The announcement included a press briefing at the DoJ offices that garnered national network-news attention, and a perp walk of Doud, in handcuffs, being arrested in New York.
“Today’s charges should send shock waves throughout the pharmaceutical industry reminding them of their role as gatekeepers of prescription medication,” said Special Agent in Charge Ray Donovan. “DEA investigates DEA registrants who divert controlled pharmaceutical medication into the wrong hands for the wrong reason. This historic investigation unveiled a criminal element of denial in RDC’s compliance practices, and holds them accountable for their egregious non-compliance according to the law.”
According to DEA, from 2012 to 2016, RDC’s sales of oxycodone tablets rose 800%, to 42.2 million doses, and fentanyl sales grew 2,000%, to 1.3 million doses. During that time, it is alleged, Doud and Pietruszewski ignored employees’ warnings of suspicious ordering by pharmacies, and suppressed suspicious order reports to DEA.
RDC, according to press reports, is one of the top 10 drug distributors in the US, grossing over $1 billion annually and distributing to a network of independent pharmacies mostly in the Northeast. “We made mistakes,” said Jeff Eller, spokesperson for RDC, adding that “we accept responsibility for those mistakes. We can do better, we are doing better, and we will do better.” The company has hired new compliance officers, and is putting a “world class” compliance system in place. Its then-current CEO, Joe Brennan, resigned on April 16, replaced temporarily by its CFO, John Kinney.
Where was DEA?
The first-ever arrest of a distributor executive on drug-trafficking charges is certainly attention-getting; numerous civil settlements with many distributors over suspicious-order monitoring, going back over a decade, never went that far. Even so, DEA’s and DoJ’s, stance in prescription-opioid dispensing is curious. Unless RDC actually hid its distribution of controlled substances altogether, DEA could easily have tracked the 800- or 2,000% increases during the time period in question. (Manufacturers, distributors and pharmacies alike are required to file Form 222s to DEA; suspicious-order monitoring [SOM] is a next-level type of reporting.)

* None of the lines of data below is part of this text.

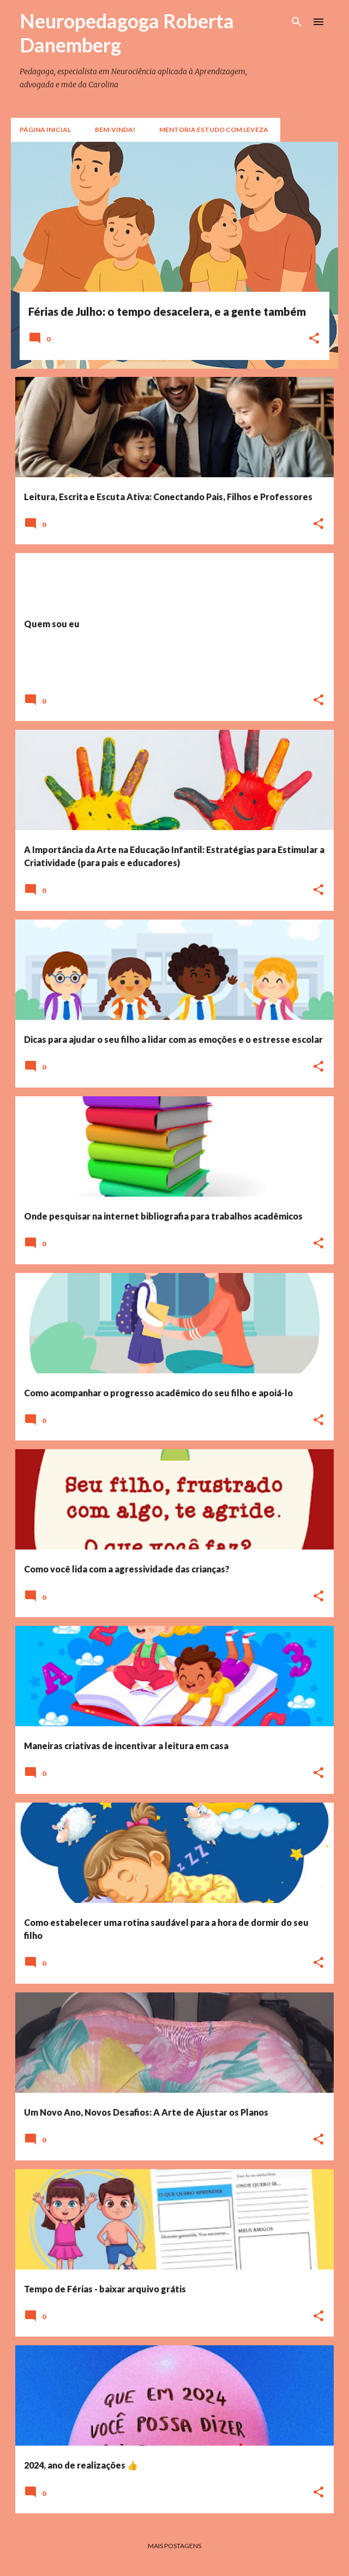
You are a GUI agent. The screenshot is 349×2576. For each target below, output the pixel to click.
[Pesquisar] (296, 22)
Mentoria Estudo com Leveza (213, 129)
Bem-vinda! (115, 129)
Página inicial (45, 129)
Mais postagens (174, 2546)
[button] (314, 339)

According to the New York Times, the criminal investigation started after a previous civil settlement with RDC was reviewed. Also, Doud, the former CEO, has filed suit last year for wrongful termination against RDC, suggesting that the criminal charges have been long in the works. Doud, it is said, will vigorously fight the federal charges. He'd better: if convicted, he faces a mandatory 10-year sentence.
The wave after wave of DEA charges against drug distributors (the industry is, arguably, in the third such wave dating back to the mid-2000s) over the continuing friction of SOM calls into question the legal structure of the Controlled Substances Act itself. The pattern has been, DEA files civil charges against a distributor or pharmacy (earlier this decade, it even went after FedEx, unsuccessfully); industry pays a fine and promises to operate an SOM system more rigorously; repeat. There has been a new level of cooperation promised, when DEA enabled some collaboration between its record-keeping systems and those of distributors, announced earlier this year; on the other hand, the RDC charges might indicate a new level of action against the industry.